参考图7,当Ce-MOFs和Fe3O4@C机械混合的催化剂作为阴极时,磺胺二甲基嘧啶仅去除仅为50%,且铁溶出从0.29mg L-1增加至1.26mg L-1。同时, Ce-MOFs/Fe3O4@C及Ce-MOFs和Fe3O4@C机械混合的催化剂产生H2O2时的电流效率分别为80.68%和33.43%,这也表明本发明制备的Ce-MOFs/Fe3O4@C 在低电势下可以高效产生H2O2及实现磺胺二甲基嘧啶的去除。
实施案例5
实施案例5的步骤基本与实施案例1相同,除了污染物为10mg L-1的苯酚、卡马西平以及罗丹明B。从图8中可看出,针对三种不同种类的污染物, Ce-MOFs/Fe3O4@C阴极在中性条件下,对三种污染物均可实现85%以上的去除。说明Ce-MOFs/Fe3O4@C阴极非均相电芬顿水处理方法可适用于多种污染物降解及其废水。
实施案例6
实施案例6的步骤基本与实施案例1相同。参考图9,当Ce-MOFs/Fe3O4@C 阴极重复使用10次后,磺胺二甲基嘧啶的去除仍可达80%,且溶出铁浓度均低于0.3mg L-1。因此Ce-MOFs/Fe3O4@C阴极既可以实现重复使用,并且可以减少铁溶出,从而减少铁泥的产生。
Claims (5)
1.一种Fe3O4@C限域界面负载Ce-MOFs催化剂的制备方法,其特征在于以下步骤:
(1)将乙酰丙酮铁、硝酸铈和对苯二甲酸溶解于N, N-二甲基甲酰胺和乙醇的混合溶液中,其中乙酰丙酮铁和硝酸铈的比例为5:1至1:1,将其放入反应釜后,在120℃下保持24 h,自然冷却到室温,甲醇清洗后在200℃中活化6 h,得到Fe/Ce-MOFs;
(2)将步骤(1)得到的Fe/Ce-MOFs置于惰性气体气氛下,在400℃煅烧1 - 2 h,Fe-MOFs中的有机物逐渐碳化,得到Fe3O4@C限域界面负载Ce-MOFs的催化剂Ce-MOFs/Fe3O4@C。
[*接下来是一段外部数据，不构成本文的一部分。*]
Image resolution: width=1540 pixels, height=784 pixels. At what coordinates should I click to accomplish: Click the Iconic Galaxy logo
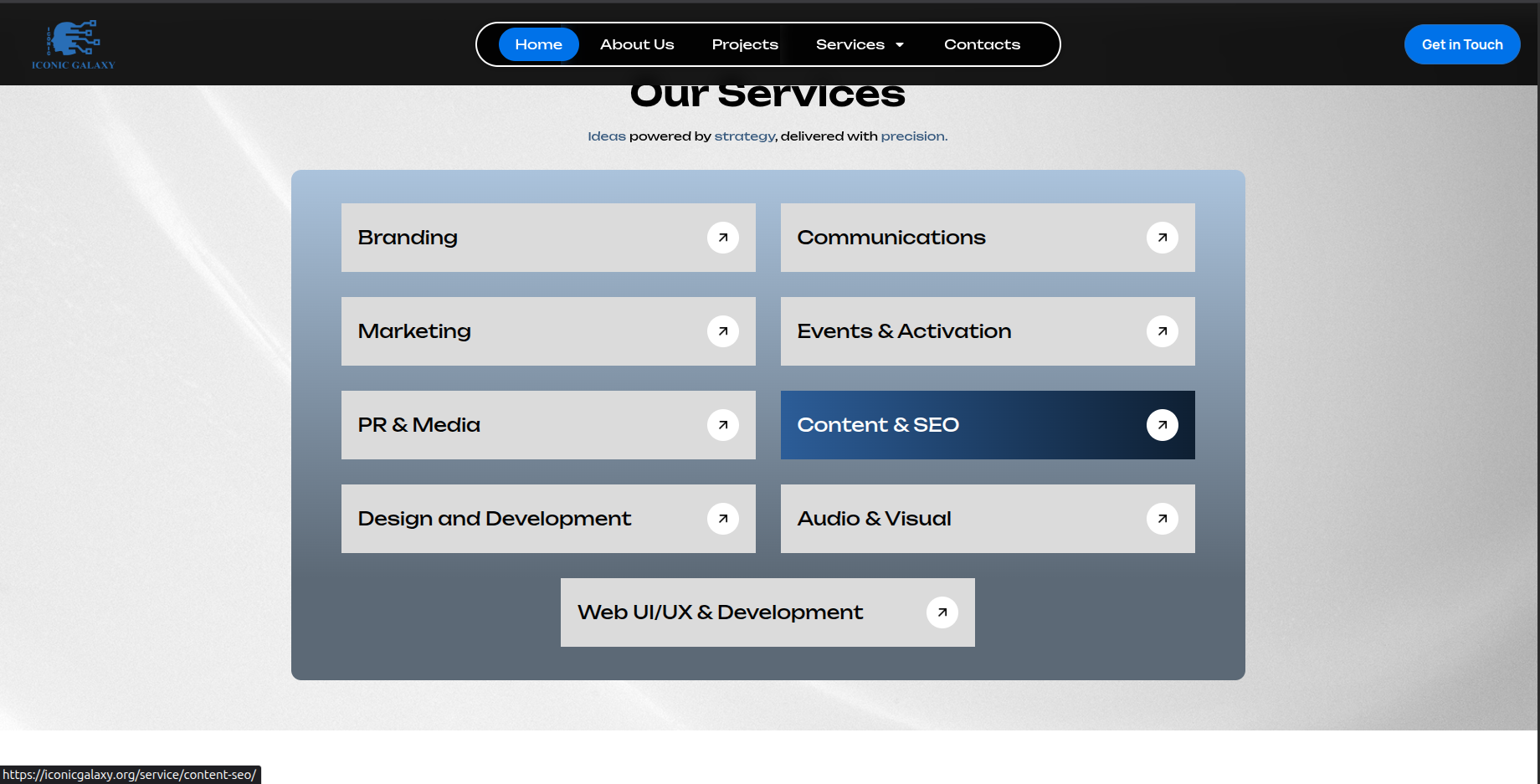coord(74,44)
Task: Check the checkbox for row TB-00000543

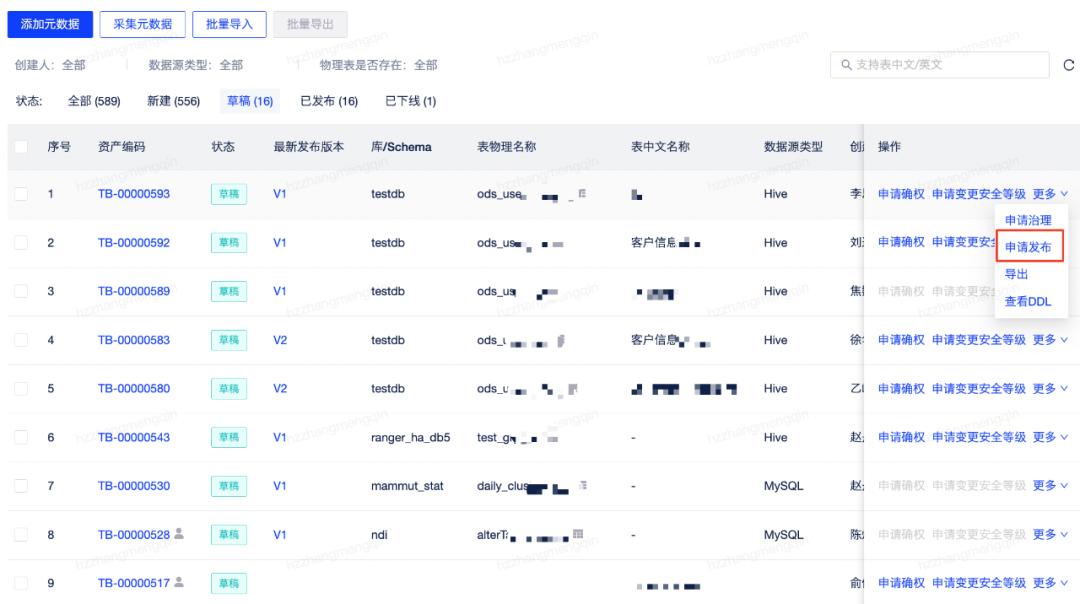Action: (21, 437)
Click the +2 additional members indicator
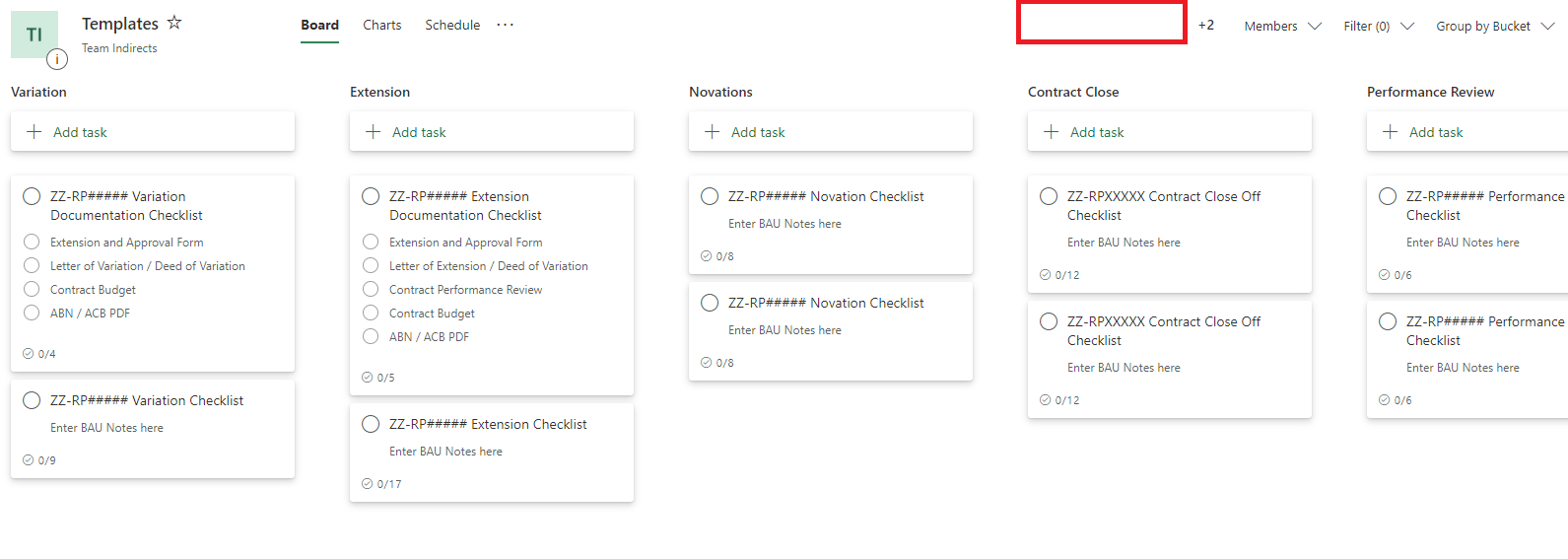Viewport: 1568px width, 559px height. 1206,26
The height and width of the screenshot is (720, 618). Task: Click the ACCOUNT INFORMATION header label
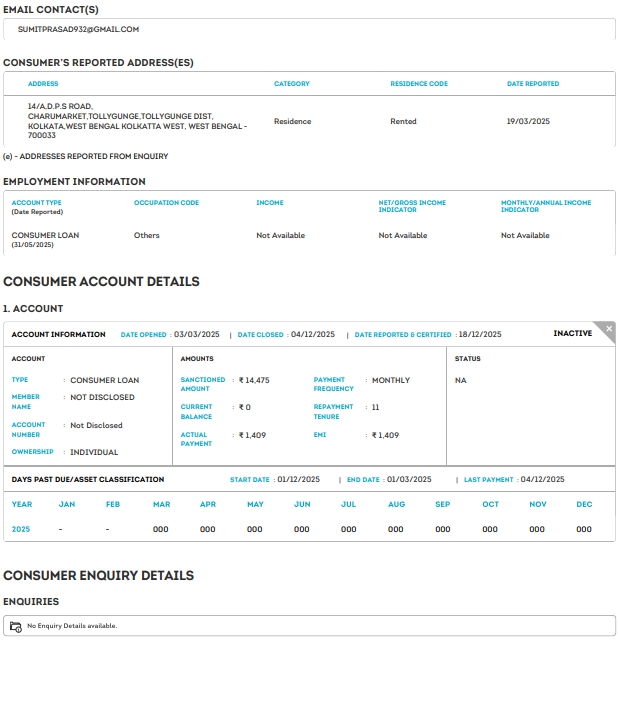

2.根据权利要求1所述的Fe3O4@C限域界面负载Ce-MOFs催化剂的制备方法,其特征在于得到的Ce-MOFs/Fe3O4@C催化剂中Ce-MOFs负载于碳包裹Fe3O4颗粒的表面。
3.根据权利要求1所述的Ce-MOFs/Fe3O4@C催化剂在非均相电芬顿中的应用,其特征在于:将权利要求1所述的催化剂粉末负载于碳基底作为阴极;调节待处理废水pH为3-7,控制阴极电势相对可逆氢电极为-0.15 V - 0.45 V进行非均相电芬顿降解。
4.根据权利要求3所述的Ce-MOFs/Fe3O4@C催化剂在非均相电芬顿中的应用,其特征在于碳基底为碳毡、碳布、碳纸或碳纤维。
5.根据权利要求3所述的Ce-MOFs/Fe3O4@C催化剂在非均相电芬顿中的应用,其特征在于催化剂负载量为1至4 mg·cm-2。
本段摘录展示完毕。